Will this crisis help set autonomous AI on the right course?

The COVID-19 pandemic accelerates an automated future that’s already on its way. It serves as a wake-up call to all AI, robotics, and driverless car startups: stop building eye-dazzling demos and talking about the future possibility of general-use AI. Instead, focus on deploying real-world solutions that can run 24 hours a day with minimum human intervention and deliver true value to users.

Thousands of Americans have started to work from home amidst the current pandemic. Retailers have struggled with supply while nervous consumers are hoarding everything from toilet paper to hand soap. Across the globe, Chinese e-commerce giant JD began testing a level 4 autonomous delivery robot in Wuhan and running its automated warehouses 24 hours a day to cope with a surge in demand.

Suddenly, autonomous machines need to be better than just proof of concept. They must be robust enough to work independently across various real-life situations.

In some ways, the epidemic accelerates an automated future that’s already on its way. It has exposed problems that have long existed in the AI venture scene: buzzwords and hype cloud people’s judgment, making it difficult to see real progress.

The industry needs to take on much-needed reforms towards real-world autonomous systems in the following three areas:

1. Rethink metrics

As more autonomous AI machines are deployed in the real world, conventional metrics such as speed, cycle time, or success rate can no longer represent the full picture. We need to measure the reliability of the system under uncertainties with robustness metrics such as the average number of human interventions. We need more tools and industry standards to evaluate overall system performance across a wide range of scenarios because real life, unlike a controlled environment, is unpredictable.

If a delivery robot can reach a max speed of 4 mph but cannot complete a single deliver without onsite human support, the robot is not creating much value to its users.

DevOps emerged a few years ago to shorten the development cycle and continuously deliver high-quality software. In comparison to software engineering, AI or ML is much less mature. 87% of ML projects never go into production. However, recently we started to see MLOps or AIOps appearing more and more.

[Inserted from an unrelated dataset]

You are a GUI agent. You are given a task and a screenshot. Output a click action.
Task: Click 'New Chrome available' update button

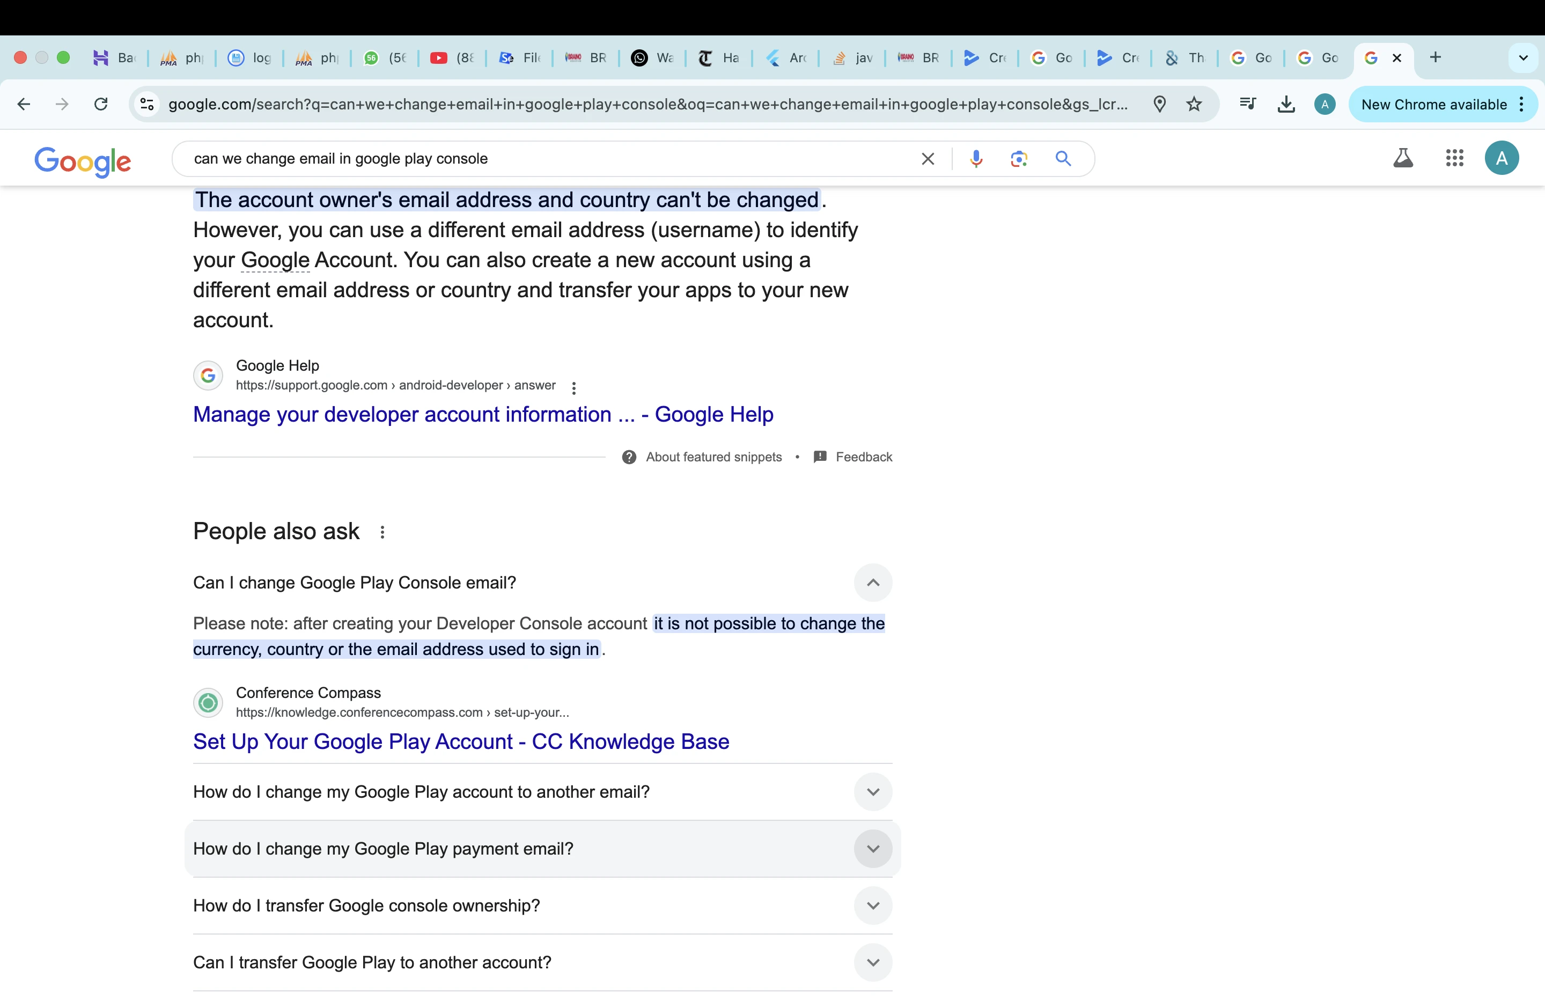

This marks a crucial transition from AI/ML research to actual products that are used and tested every day. It requires a significant change in mindset to focus on quality assurance instead of state-of-the-art ML models. I'm not saying we can't have both at the same time, but to date we've seen more emphasis on the latter.

2. Redesign error handling and communication

The recent shut-down of Starsky Robotics reminds us that we are still years away from fully autonomous solutions. However, that doesn’t mean that AI robotics cannot bring immediate values to humans. As mentioned in my previous article, even if humans need to handle edge cases 15% of the time, that still means companies can reduce significant labor and integration costs.

That’s why it’s important to measure the number of human interventions required as mentioned above. More importantly, we need to design a better way to handle and communicate errors. For example, showing the confidence level of machine learning model predictions or framing your predictions as suggestions instead of decisions are ways to build trust with users.

Besides, it’s crucial to have two-way communication to allow users to flag unknown unknowns, errors that systems cannot detect. Especially for major errors that need immediate human intervention to resume system operation.

Error handling is the first step. It’s about identifying cases where machines cannot cope with every scenario by themselves. The next step is to ensure seamless handoff and collaboration between machines and humans to address edge cases and optimize the overall performance.

3. Redefine human-machine interaction

We are used to guiding robots or giving commands to machines. But as machines keep getting smarter, should we humans always make the final call?

For example, who should be controlling an autonomous robotaxi? The car itself? The human safety driver? Someone who monitors a fleet of robotaxis remotely? Or the passengers? Under what situation? Do we have the right tool and technology to pass all the relevant information to that decision maker promptly?

In addition to technology, there are also trust issues. Even though research shows that autonomous cars are safer, nearly half of Americans still prefer not to use a self-driving car.

How do we design human-centered AI to make sure that autonomous machines make our lives better, not worse? How do we automate the right use cases to augment humans? How do we build a hybrid team that delivers better outcomes and allows humans and machines to learn from each other?

There are still a lot of questions that we need to answer. But the good news is that we have started to do so. And we seem to be heading in the right direction.

Bastiane Huang is a product manager at OSARO, an AI/robotics startup based in San Francisco backed by Peter Thiel and Jerry Yang’s AME Cloud. She previously worked for Amazon Alexa.